Virgie Mae Carrington DeWitty

Virgie Carrington DeWitty, Photo Courtesy Mrs. Martha Maya, Texas Music Museum Archives
Virgie Carrington DeWitty, Photo Courtesy Mrs. Martha Maya, Texas Music Museum Archives

Virgie Carrington DeWitty’s parents moved to Austin from Wetumka, Oklahoma when she was a very young child. She attended Phillips White Academy, Huston-Tillotson College, and Prairie View A&M College. Her graduate training was done at the American Conservatory of Music in Chicago, Boulder University, the Juilliard School of Music, and the University of Texas at Austin.

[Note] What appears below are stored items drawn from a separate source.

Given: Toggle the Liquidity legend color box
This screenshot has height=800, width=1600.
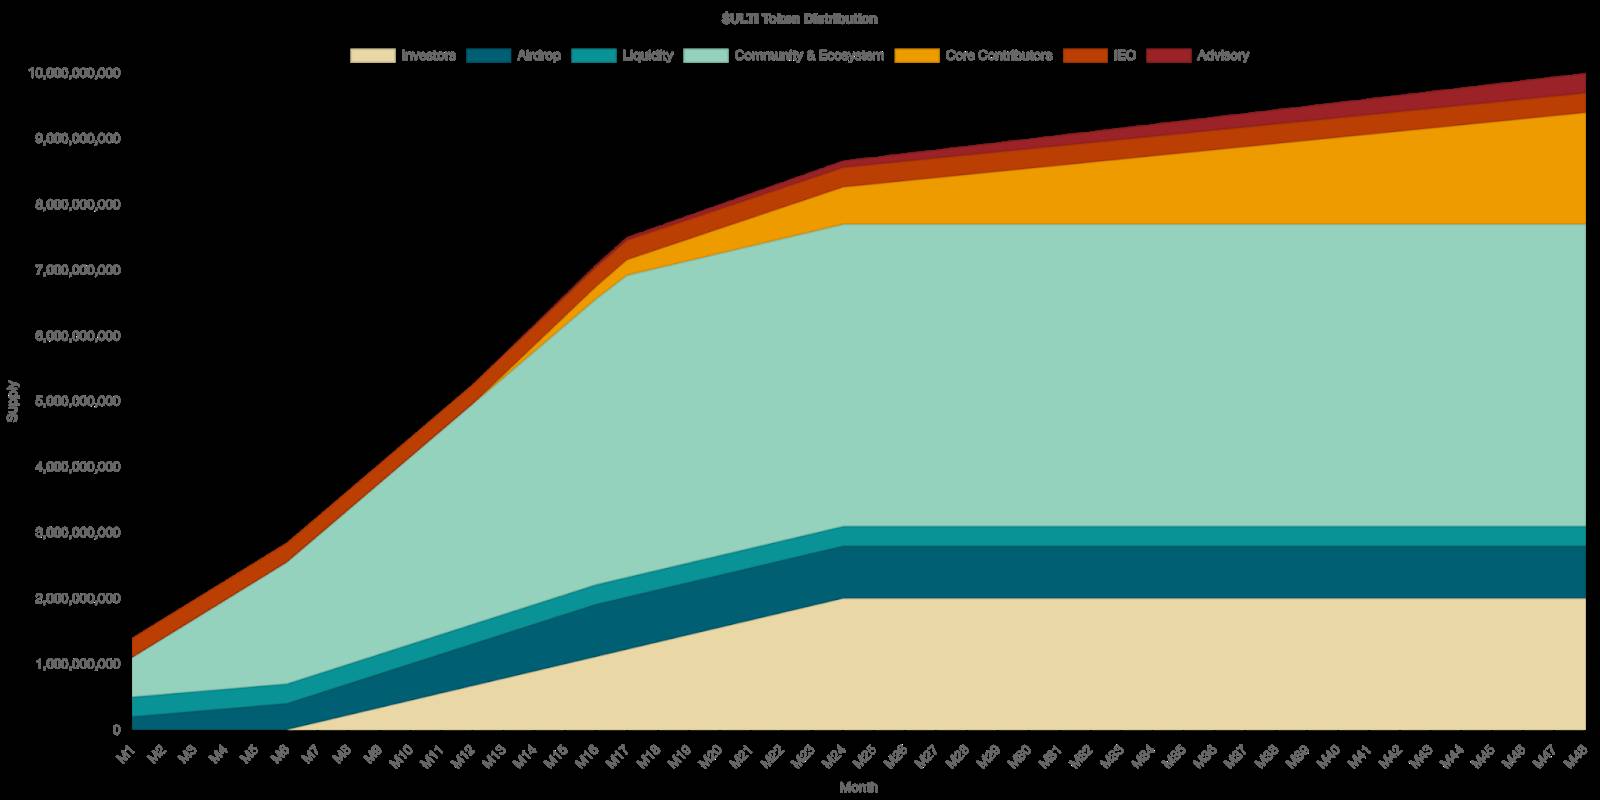Looking at the screenshot, I should [x=593, y=56].
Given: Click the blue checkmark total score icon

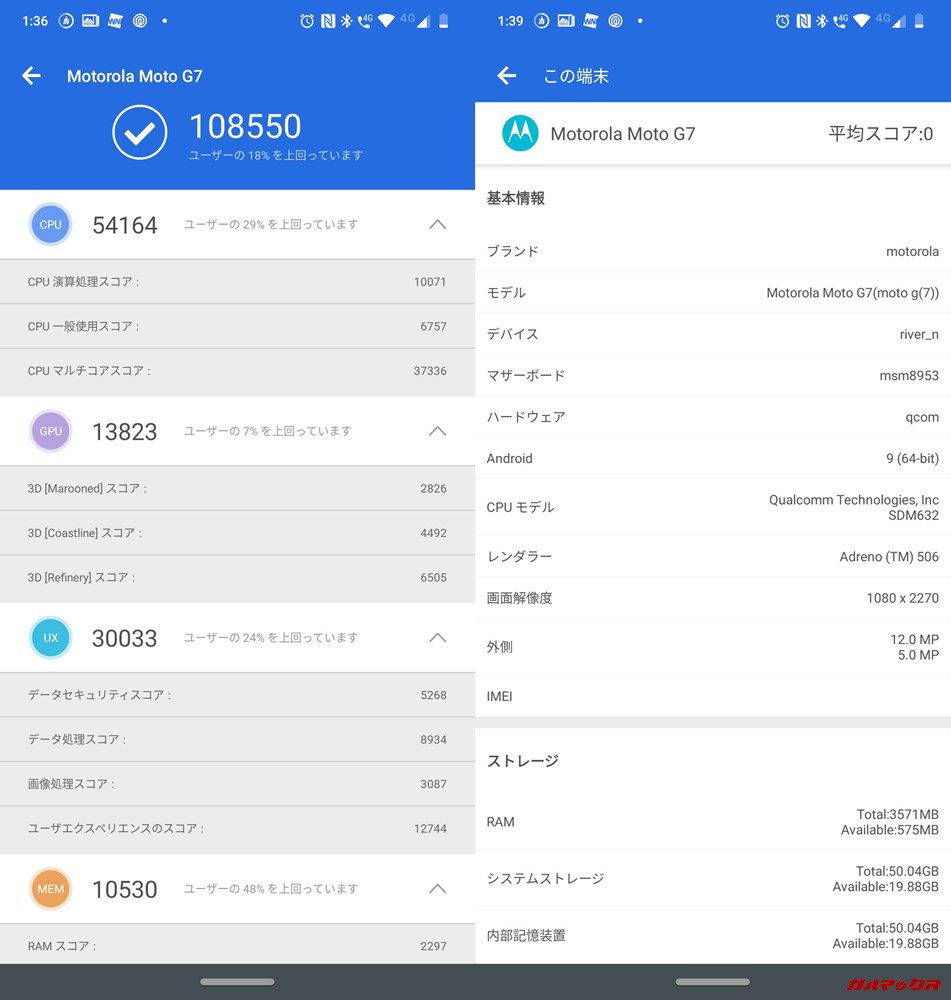Looking at the screenshot, I should click(x=139, y=131).
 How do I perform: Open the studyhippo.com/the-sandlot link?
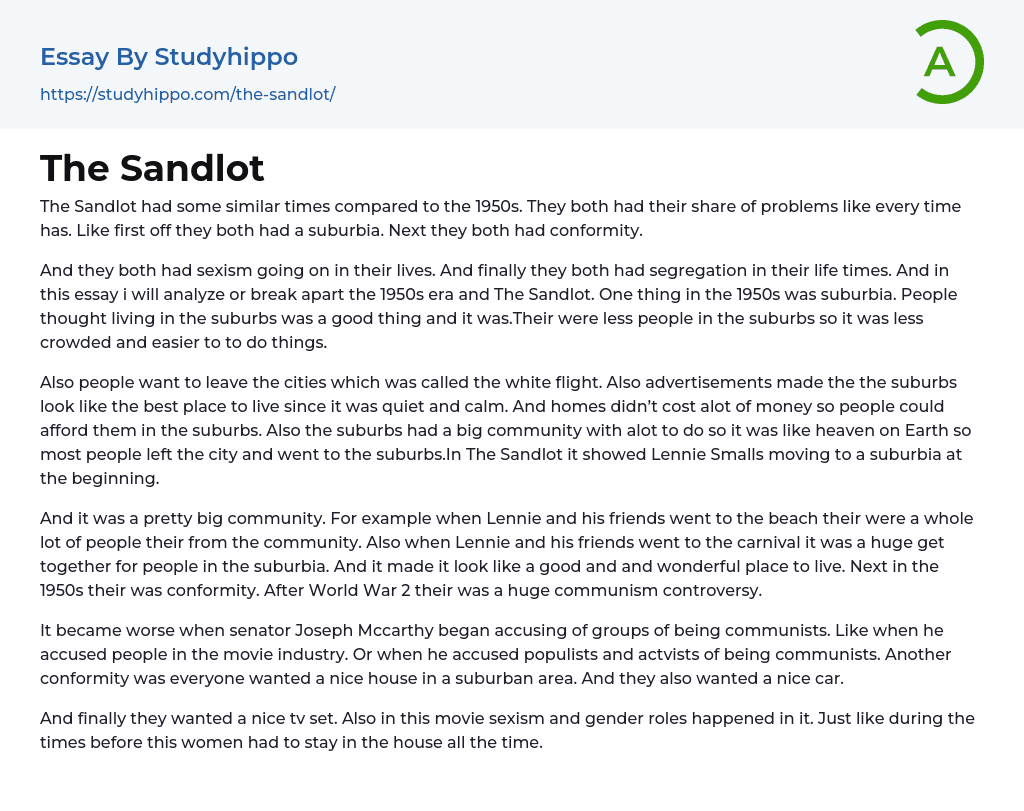pos(187,94)
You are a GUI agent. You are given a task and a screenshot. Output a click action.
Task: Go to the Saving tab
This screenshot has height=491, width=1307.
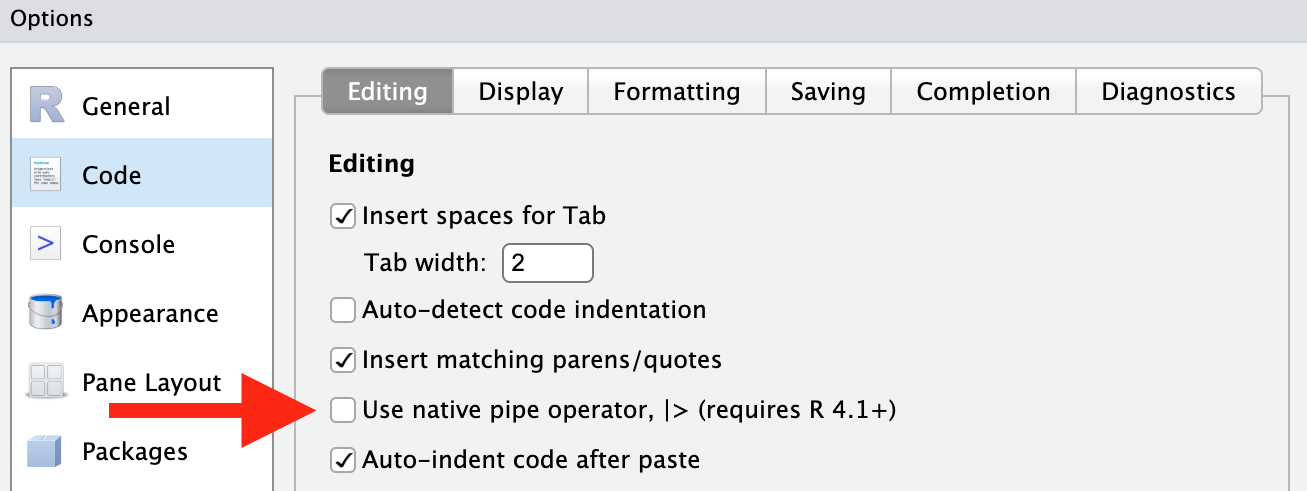click(828, 92)
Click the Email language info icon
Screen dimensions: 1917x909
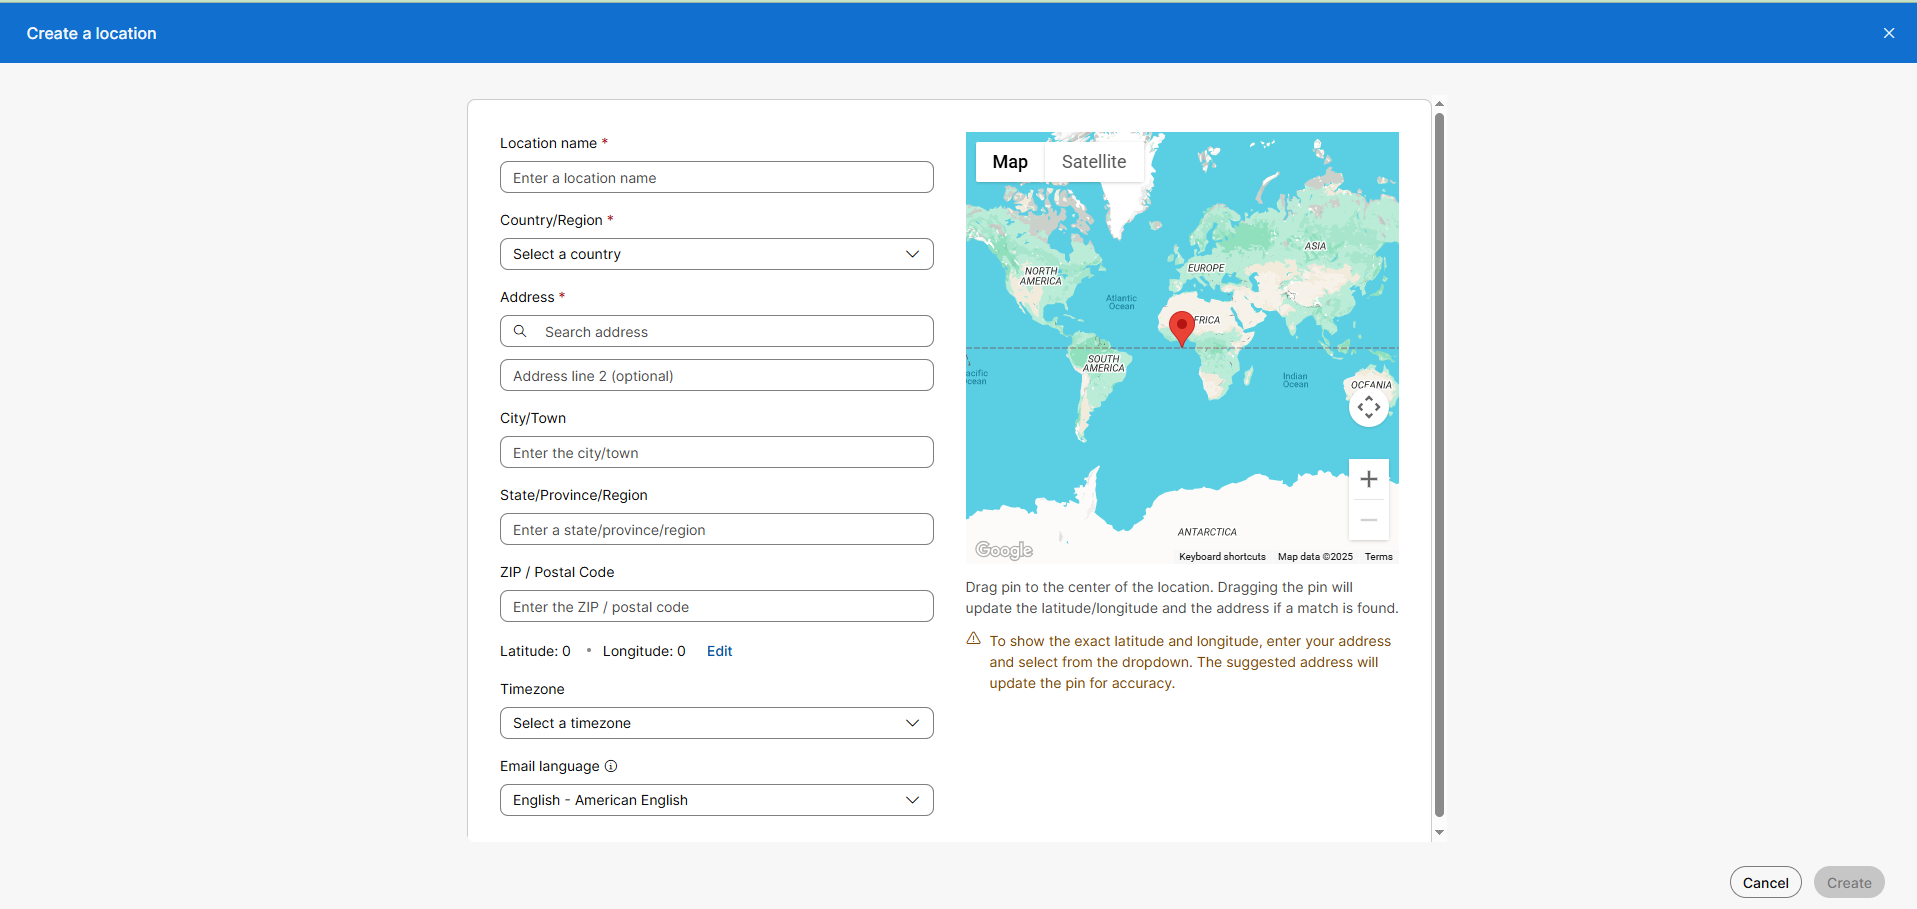pyautogui.click(x=611, y=766)
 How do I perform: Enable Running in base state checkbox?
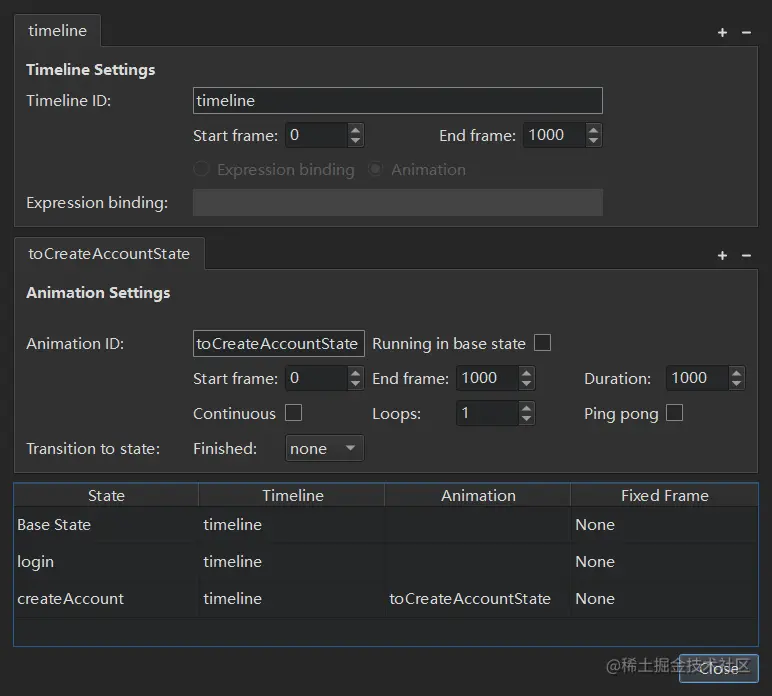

Mrs. DeWitty composed over eighty-five anthems, spirituals, and gospel songs for choirs, including the L.C. Anderson High School song. She directed the choir of the Ebenezer Baptist Church in Austin for more than fifty years and was a music teacher for the Austin Independent School District. She was the first African American choir director to have a commercial radio program in Texas with the Bright And Early choir.

She also directed the first 1500-voice chorus at the Astrodome in Houston for the National Baptist Convention. Mrs. DeWitty was a charter member of Alpha Kappa Zeta chapter of Zeta Phi Beta sorority and the Frederick Douglass Civic Club. She passed away on August 11, 1980.